◆ **ACTIVITY**:
Give back the whole listing exactly as it is written.

[[ RECORDED DATA, beginning ]]

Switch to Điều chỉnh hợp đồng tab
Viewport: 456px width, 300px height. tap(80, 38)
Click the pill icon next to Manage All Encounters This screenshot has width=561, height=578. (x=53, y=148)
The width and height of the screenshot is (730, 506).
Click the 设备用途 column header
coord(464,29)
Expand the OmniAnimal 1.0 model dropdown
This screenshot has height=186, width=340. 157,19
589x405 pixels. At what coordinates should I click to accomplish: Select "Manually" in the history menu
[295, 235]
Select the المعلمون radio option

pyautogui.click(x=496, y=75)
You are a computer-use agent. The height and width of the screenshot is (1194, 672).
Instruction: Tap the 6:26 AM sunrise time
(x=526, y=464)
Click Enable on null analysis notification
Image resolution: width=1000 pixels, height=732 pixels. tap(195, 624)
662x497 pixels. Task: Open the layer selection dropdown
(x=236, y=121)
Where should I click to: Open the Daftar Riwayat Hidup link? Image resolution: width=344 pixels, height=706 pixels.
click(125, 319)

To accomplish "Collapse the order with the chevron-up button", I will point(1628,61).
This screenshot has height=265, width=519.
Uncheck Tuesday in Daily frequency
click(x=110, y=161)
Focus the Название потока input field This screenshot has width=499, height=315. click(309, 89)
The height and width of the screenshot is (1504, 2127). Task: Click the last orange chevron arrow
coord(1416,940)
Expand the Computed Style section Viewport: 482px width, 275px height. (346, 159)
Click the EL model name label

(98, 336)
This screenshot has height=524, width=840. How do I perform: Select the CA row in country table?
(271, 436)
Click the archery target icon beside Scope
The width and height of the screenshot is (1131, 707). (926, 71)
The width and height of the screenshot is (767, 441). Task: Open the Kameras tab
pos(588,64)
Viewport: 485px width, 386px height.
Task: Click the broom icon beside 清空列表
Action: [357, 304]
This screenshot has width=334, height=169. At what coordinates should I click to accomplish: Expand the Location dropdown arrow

[[ RECORDED DATA, end ]]

◆ **EXPECTED ANSWER**:
Switch to Điều chỉnh hợp đồng tab
Viewport: 456px width, 300px height. tap(80, 38)
Click the pill icon next to Manage All Encounters This screenshot has width=561, height=578. (x=53, y=148)
The width and height of the screenshot is (730, 506).
Click the 设备用途 column header
coord(464,29)
Expand the OmniAnimal 1.0 model dropdown
This screenshot has height=186, width=340. 157,19
589x405 pixels. At what coordinates should I click to accomplish: Select "Manually" in the history menu
[295, 235]
Select the المعلمون radio option

pyautogui.click(x=496, y=75)
You are a computer-use agent. The height and width of the screenshot is (1194, 672).
Instruction: Tap the 6:26 AM sunrise time
(x=526, y=464)
Click Enable on null analysis notification
Image resolution: width=1000 pixels, height=732 pixels. tap(195, 624)
662x497 pixels. Task: Open the layer selection dropdown
(x=236, y=121)
Where should I click to: Open the Daftar Riwayat Hidup link? Image resolution: width=344 pixels, height=706 pixels.
click(125, 319)

To accomplish "Collapse the order with the chevron-up button", I will point(1628,61).
This screenshot has height=265, width=519.
Uncheck Tuesday in Daily frequency
click(x=110, y=161)
Focus the Название потока input field This screenshot has width=499, height=315. click(309, 89)
The height and width of the screenshot is (1504, 2127). Task: Click the last orange chevron arrow
coord(1416,940)
Expand the Computed Style section Viewport: 482px width, 275px height. (346, 159)
Click the EL model name label

(98, 336)
This screenshot has height=524, width=840. How do I perform: Select the CA row in country table?
(271, 436)
Click the archery target icon beside Scope
The width and height of the screenshot is (1131, 707). (926, 71)
The width and height of the screenshot is (767, 441). Task: Open the Kameras tab
pos(588,64)
Viewport: 485px width, 386px height.
Task: Click the broom icon beside 清空列表
Action: [357, 304]
This screenshot has width=334, height=169. At what coordinates should I click to accomplish: Expand the Location dropdown arrow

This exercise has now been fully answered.